BEGIN DATA LINES
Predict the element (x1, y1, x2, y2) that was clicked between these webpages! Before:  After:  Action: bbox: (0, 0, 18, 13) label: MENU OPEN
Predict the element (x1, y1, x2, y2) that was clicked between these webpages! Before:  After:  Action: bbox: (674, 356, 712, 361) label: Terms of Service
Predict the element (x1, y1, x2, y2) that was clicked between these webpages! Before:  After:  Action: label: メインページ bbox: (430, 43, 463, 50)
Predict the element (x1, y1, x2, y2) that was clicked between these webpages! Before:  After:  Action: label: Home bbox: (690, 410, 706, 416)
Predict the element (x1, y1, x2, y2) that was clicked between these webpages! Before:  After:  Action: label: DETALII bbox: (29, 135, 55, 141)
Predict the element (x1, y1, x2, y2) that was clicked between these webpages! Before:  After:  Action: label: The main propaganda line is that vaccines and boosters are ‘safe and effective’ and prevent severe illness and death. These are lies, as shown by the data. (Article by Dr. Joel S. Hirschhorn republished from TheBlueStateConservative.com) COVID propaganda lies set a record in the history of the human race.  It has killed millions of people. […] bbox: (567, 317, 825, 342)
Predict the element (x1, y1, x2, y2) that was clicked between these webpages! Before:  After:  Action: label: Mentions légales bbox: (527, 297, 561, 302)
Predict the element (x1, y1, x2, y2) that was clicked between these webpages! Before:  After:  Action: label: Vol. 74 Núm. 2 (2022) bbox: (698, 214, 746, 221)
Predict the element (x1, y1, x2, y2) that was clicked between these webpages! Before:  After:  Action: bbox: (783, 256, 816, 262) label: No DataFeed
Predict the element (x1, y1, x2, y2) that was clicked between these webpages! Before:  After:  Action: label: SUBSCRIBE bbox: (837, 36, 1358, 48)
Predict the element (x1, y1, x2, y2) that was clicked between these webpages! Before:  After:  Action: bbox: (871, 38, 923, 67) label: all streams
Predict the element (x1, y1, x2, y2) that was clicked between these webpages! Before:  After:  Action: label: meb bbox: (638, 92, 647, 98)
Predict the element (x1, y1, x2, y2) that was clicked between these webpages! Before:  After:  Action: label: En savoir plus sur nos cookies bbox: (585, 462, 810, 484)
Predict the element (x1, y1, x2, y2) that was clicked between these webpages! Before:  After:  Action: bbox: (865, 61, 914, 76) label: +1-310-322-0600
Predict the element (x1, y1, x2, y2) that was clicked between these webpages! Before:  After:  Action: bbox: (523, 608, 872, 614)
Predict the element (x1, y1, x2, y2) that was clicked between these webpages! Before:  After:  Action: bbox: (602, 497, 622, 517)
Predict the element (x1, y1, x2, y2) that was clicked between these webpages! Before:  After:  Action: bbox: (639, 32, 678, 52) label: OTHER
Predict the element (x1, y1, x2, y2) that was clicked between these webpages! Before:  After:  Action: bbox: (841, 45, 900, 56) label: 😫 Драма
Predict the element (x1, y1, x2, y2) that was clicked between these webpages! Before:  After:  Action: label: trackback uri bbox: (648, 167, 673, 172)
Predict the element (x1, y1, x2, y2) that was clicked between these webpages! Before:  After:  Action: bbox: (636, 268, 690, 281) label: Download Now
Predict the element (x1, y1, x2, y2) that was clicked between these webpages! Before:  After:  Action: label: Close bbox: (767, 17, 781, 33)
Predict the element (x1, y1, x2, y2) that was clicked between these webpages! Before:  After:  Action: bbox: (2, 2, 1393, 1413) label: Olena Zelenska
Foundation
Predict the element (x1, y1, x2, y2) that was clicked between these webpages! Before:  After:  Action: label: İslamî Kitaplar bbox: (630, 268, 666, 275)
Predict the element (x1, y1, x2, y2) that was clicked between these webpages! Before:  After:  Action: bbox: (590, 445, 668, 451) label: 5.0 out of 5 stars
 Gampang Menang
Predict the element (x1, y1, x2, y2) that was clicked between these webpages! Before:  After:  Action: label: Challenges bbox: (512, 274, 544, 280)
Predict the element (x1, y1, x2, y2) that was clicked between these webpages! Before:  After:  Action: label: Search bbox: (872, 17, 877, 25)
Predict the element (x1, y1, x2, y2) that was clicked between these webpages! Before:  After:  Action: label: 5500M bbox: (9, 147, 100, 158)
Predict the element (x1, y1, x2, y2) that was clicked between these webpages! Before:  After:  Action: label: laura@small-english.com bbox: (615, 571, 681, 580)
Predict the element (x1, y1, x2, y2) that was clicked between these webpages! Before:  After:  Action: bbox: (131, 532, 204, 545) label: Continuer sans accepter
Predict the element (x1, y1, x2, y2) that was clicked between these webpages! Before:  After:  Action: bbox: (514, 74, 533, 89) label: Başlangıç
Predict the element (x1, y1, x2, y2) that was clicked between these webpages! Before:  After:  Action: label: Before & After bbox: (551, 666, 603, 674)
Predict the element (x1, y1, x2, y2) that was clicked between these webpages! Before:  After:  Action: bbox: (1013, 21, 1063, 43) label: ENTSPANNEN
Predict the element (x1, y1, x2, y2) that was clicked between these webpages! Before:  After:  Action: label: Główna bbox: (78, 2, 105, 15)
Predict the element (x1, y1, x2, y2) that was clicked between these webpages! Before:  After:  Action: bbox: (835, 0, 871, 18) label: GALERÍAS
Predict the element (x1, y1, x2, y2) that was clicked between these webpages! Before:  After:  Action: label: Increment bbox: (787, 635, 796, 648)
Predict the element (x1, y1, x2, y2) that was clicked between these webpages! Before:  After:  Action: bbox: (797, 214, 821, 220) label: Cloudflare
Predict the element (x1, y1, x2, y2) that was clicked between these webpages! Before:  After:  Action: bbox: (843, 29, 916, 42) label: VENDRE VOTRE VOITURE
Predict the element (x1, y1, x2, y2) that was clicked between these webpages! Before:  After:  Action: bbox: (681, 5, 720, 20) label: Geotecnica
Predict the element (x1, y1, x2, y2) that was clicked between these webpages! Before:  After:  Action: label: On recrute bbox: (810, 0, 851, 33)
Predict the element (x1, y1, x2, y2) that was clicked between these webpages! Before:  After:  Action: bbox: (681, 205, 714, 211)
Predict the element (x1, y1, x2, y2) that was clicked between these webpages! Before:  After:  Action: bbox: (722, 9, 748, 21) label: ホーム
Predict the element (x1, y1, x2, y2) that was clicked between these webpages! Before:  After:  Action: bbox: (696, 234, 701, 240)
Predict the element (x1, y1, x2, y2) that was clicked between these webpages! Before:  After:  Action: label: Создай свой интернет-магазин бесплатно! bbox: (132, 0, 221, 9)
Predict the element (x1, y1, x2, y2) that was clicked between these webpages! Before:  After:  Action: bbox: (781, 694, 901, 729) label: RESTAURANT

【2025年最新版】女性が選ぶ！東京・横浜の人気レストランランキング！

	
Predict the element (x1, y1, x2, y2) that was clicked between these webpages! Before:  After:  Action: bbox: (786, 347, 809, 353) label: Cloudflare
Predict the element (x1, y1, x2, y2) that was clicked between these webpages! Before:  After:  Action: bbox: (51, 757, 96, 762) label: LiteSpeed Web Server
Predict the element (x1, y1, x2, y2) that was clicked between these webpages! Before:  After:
END DATA LINES
**AIM**
Copy the records word for word, from the line with "Continuer sans accepter" up to and including the line with "234, 701, 240)".

**WRITTEN SOLUTION**
Predict the element (x1, y1, x2, y2) that was clicked between these webpages! Before:  After:  Action: bbox: (131, 532, 204, 545) label: Continuer sans accepter
Predict the element (x1, y1, x2, y2) that was clicked between these webpages! Before:  After:  Action: bbox: (514, 74, 533, 89) label: Başlangıç
Predict the element (x1, y1, x2, y2) that was clicked between these webpages! Before:  After:  Action: label: Before & After bbox: (551, 666, 603, 674)
Predict the element (x1, y1, x2, y2) that was clicked between these webpages! Before:  After:  Action: bbox: (1013, 21, 1063, 43) label: ENTSPANNEN
Predict the element (x1, y1, x2, y2) that was clicked between these webpages! Before:  After:  Action: label: Główna bbox: (78, 2, 105, 15)
Predict the element (x1, y1, x2, y2) that was clicked between these webpages! Before:  After:  Action: bbox: (835, 0, 871, 18) label: GALERÍAS
Predict the element (x1, y1, x2, y2) that was clicked between these webpages! Before:  After:  Action: label: Increment bbox: (787, 635, 796, 648)
Predict the element (x1, y1, x2, y2) that was clicked between these webpages! Before:  After:  Action: bbox: (797, 214, 821, 220) label: Cloudflare
Predict the element (x1, y1, x2, y2) that was clicked between these webpages! Before:  After:  Action: bbox: (843, 29, 916, 42) label: VENDRE VOTRE VOITURE
Predict the element (x1, y1, x2, y2) that was clicked between these webpages! Before:  After:  Action: bbox: (681, 5, 720, 20) label: Geotecnica
Predict the element (x1, y1, x2, y2) that was clicked between these webpages! Before:  After:  Action: label: On recrute bbox: (810, 0, 851, 33)
Predict the element (x1, y1, x2, y2) that was clicked between these webpages! Before:  After:  Action: bbox: (681, 205, 714, 211)
Predict the element (x1, y1, x2, y2) that was clicked between these webpages! Before:  After:  Action: bbox: (722, 9, 748, 21) label: ホーム
Predict the element (x1, y1, x2, y2) that was clicked between these webpages! Before:  After:  Action: bbox: (696, 234, 701, 240)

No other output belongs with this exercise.